“I wasn’t sick enough,” was the first thought that crossed my mind when I was asked how I was able to recover from an eating disorder. Thinking back on my struggles, I know that isn’t true, but yet that idea is still there and is a very common thought for people who have struggled with eating disorders. Many times its because we think we weren’t small enough, rather than thinking about the continuum of disordered thoughts and behaviors.
The thought that I wasn’t sick enough dismisses all the work that I have done though. It dismisses my writings, my yoga practice, my thoughts and decisions, my research, and my persistence. It dismisses all the time I put in and the grit that I have had. I don’t really think there was one specific thing that helped me, but rather a combination of a lot of things.
There were so many times that I thought that I would never improve, and I was expecting all the help from others. I remember my psychologist getting a little frustrated and asking me if I even wanted to get better. That was when it clicked that I had to want it. It wasn’t just going to magically happen because I got help. Life doesn’t work that way.

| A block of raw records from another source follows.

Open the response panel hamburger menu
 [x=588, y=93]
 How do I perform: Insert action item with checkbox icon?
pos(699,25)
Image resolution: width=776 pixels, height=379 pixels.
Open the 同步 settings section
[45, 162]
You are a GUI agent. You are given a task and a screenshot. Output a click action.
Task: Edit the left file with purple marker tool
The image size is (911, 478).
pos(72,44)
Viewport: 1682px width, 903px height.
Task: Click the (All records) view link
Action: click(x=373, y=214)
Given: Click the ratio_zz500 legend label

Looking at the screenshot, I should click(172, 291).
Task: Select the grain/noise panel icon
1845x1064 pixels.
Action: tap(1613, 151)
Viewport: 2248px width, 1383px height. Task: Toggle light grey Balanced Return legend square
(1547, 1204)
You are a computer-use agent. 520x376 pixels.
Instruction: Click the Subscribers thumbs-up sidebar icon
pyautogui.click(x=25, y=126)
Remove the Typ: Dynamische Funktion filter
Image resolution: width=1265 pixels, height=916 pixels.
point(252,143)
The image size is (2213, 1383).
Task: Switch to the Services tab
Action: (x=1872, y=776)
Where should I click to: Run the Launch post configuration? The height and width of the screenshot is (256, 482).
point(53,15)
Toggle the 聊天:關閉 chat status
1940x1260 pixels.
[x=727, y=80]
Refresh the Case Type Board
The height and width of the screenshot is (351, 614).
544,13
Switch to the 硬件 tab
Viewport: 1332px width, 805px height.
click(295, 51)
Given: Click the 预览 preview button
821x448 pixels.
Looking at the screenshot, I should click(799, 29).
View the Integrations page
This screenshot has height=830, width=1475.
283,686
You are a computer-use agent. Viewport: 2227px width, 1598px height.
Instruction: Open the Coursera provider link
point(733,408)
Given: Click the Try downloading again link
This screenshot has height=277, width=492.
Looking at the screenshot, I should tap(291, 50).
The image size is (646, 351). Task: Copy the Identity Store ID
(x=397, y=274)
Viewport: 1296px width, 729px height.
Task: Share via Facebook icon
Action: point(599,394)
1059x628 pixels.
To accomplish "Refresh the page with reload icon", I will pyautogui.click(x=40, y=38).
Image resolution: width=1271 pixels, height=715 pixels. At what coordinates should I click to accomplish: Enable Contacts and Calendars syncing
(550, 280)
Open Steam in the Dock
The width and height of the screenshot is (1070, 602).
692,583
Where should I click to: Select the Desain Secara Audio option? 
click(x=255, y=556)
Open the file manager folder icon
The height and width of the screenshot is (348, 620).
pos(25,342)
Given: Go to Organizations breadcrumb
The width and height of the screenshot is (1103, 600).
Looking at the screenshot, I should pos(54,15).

I had to work through the healing and continue to do so. I had to sit through the discomfort and pain. I had to reach out for help when I was struggling. I had to understand that I needed to try to give it my all. I recovered because of me, and yes, definitely some support that I am so grateful for. I know not everyone is able to get the support that they need when they are sick, and it makes it a lot more difficult.
You can recover though and when you do or if you have, don’t dismiss yourself or your illness. You are the one putting in the work day in and day out and you deserve some credit. You are not an imposter.
You were sick enough and your story is valid.